A different man, pellicola del regista Aaron Schimberg con protagonista Sebastian Stan, narra la storia di un uomo, Edward, affetto da neurofibromatosi, patologia che lo rende deforme soprattutto al volto.

Quest’uomo da bambino era normale ma ha visto il suo universo personale cambiare, da esteticamente normale a deforme, con le conseguenze sulla sua psiche, resa di fatto fragile.
Vive facendo l’attore per degli spot pubblicitari inclusivi legati alla disabilità. Si sente inadeguato, rifiutato, scappa dal contatto sociale per paura. Un giorno il medico che lo segue gli propone di sperimentare una nuova cura che potrebbe toglierli la deformità e riportare il suo volto alla normalità. Nonostante le possibili controindicazioni accetta nella speranza di poter finalmente confessare il suo amore alla vicina di casa. Il miracolo avviene, con un grosso travaglio simile al passaggio da crisalide a farfalla, finalmente guardandosi allo specchio vede un volto sano e una nuova persona; tanto nuova e diversa che i vicini non lo riconoscono e lui per desiderio di riscatto cambia identità definendosi amico di “Edward” e decide che il precedente “lui Edward” si è suicidato.

Assumendo una nuova identità inizia la sua nuova vita che risulta essere costellata di successi diventando a tutti gli effetti un uomo di successo, ricco e affermato nel mondo del lavoro. Il destino lo porta a ritrovare la sua vicina di casa nella precedente vita che ha raggiunto l’obiettivo di diventare drammaturga e nel suo lavoro sta mettendo in scena la vita di “Edward”. Quale miglior occasione si presenta per interpretare sé stesso nella sua precedente vita, si propone come interprete e con una maschera di lattice che era la sua originale fatta prima dell’intervento ripercorre la sua precedente vita.

Tutti i tasselli potrebbero combaciare e scivolare nell’ovvietà ma si presenta un candidato a rivendicare la parte, è un uomo Oswald che è affetto dalla stessa malattia ma a differenza di Edward è un uomo simpatico, solare di successo nonostante la sua deformità. Edward che si vede spodestato da un alter ego che si è affermato nella società, mentre lui non è stato capace di farlo da deforme, scatena una conflittualità che sfocia nella psicosi. Il finale è a sorpresa. Meno sorprendente è tutto l’insieme del film.

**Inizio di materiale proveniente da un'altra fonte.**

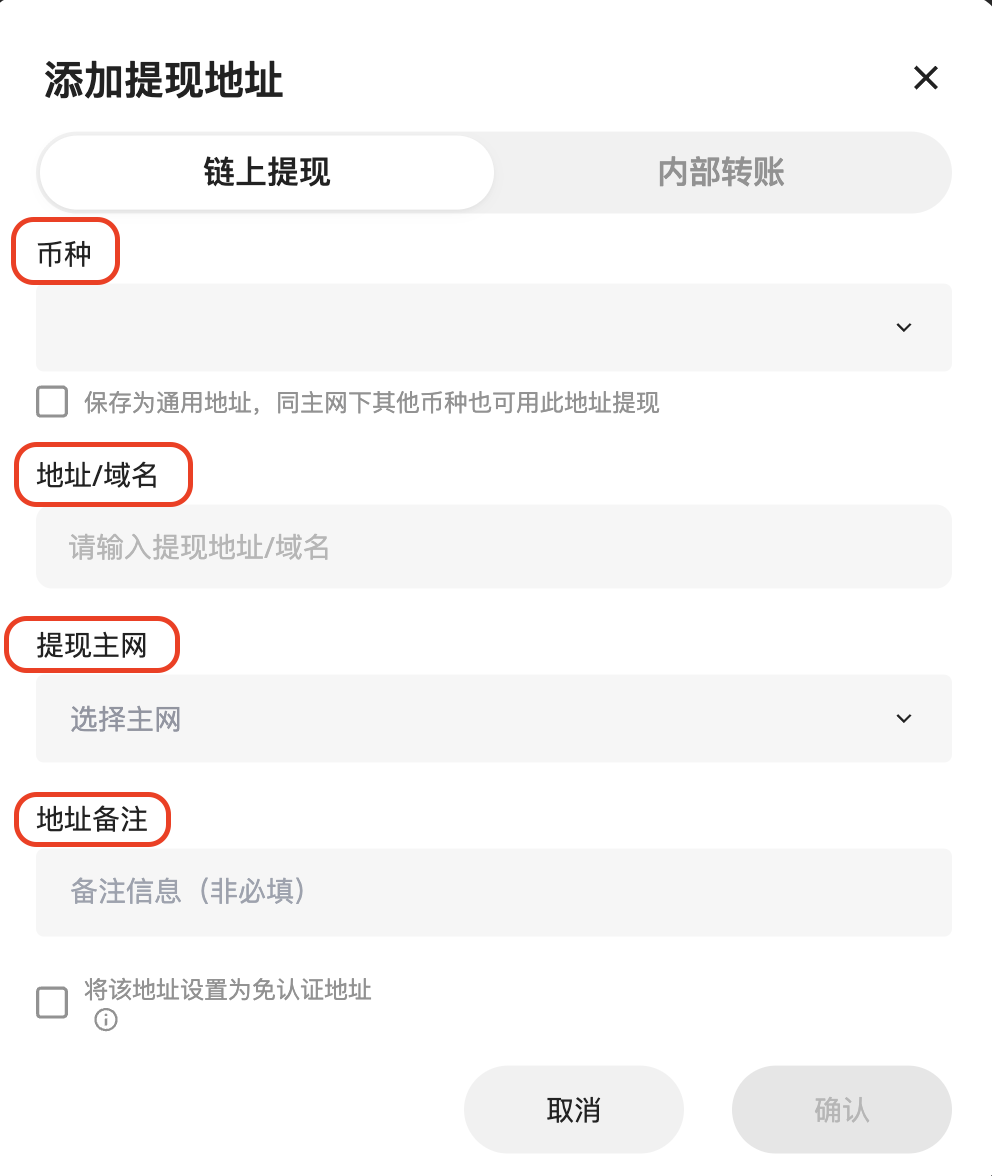Focus the 请输入提现地址/域名 input field
This screenshot has width=992, height=1176.
click(x=494, y=546)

Pur se abbastanza fluido nella visione è troppo contorto per prendere e toccare lo spettatore nelle corde dell’emotività, non ti permette di provare istintiva simpatia né per Edward né per Oswald; lascia lo spettatore a fare i conti con il buio della paura, del rifiuto, della depressione, lo spinge a trovarsi difronte al dolore e la pazzia che irrompe quando vivi la malattia e non hai un supporto e un percorso di accettazione, comprensione di te stesso punto di partenza per potersi rapportare con l‘altro, che ti vede e che se ti percepisce diverso deve capire che essere diversi è un tratto di unicità di ciascuno ma che non passa per una deformità fisica o mentale.